- _Work to complete_
Extract every line from the material below that contains the word "perform".

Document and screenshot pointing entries
++++

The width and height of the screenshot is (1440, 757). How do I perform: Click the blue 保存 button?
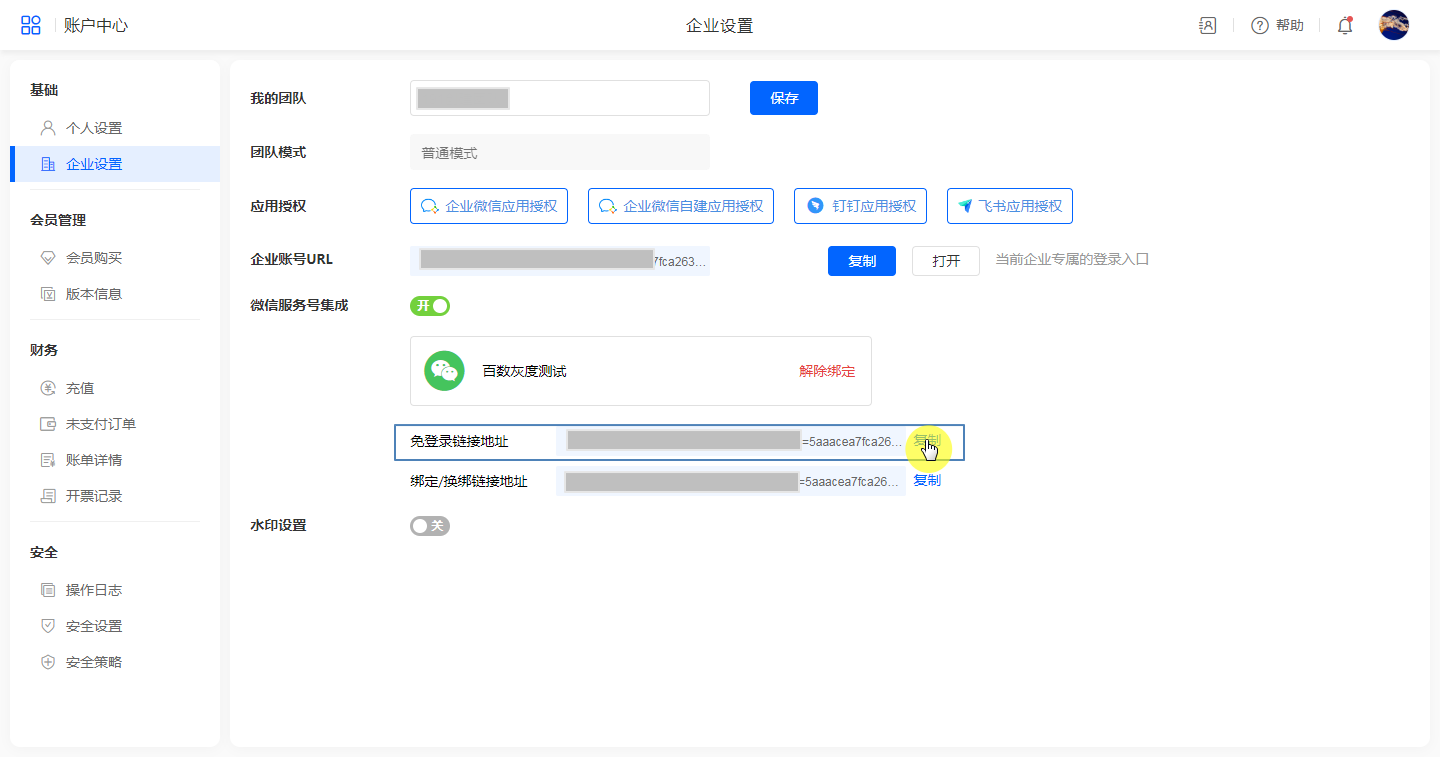click(x=783, y=98)
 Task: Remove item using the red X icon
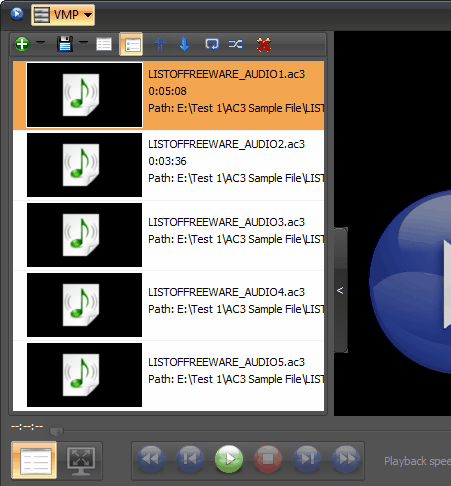(264, 44)
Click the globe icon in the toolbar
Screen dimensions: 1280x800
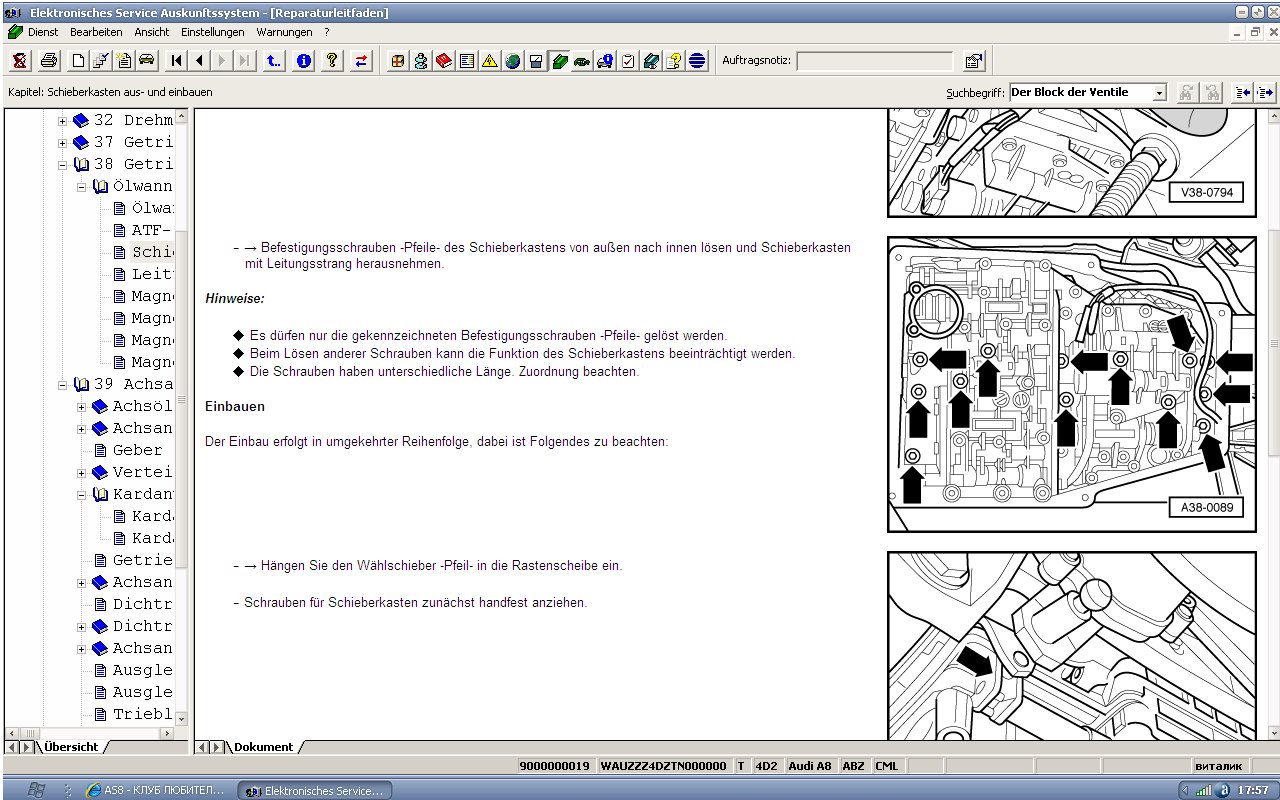513,61
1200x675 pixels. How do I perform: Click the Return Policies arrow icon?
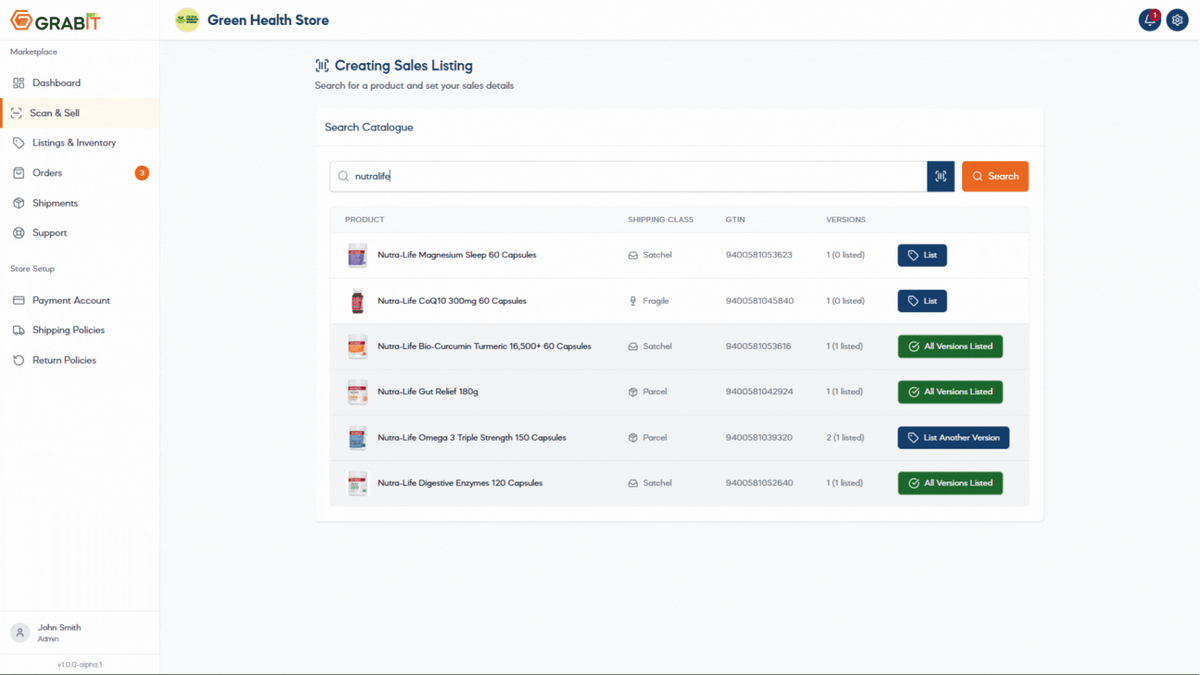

++++

- _Solution to this exercise_
The width and height of the screenshot is (1440, 757). How do I perform: Click the blue 保存 button?
1200x675 pixels. How do I perform: Click the Return Policies arrow icon?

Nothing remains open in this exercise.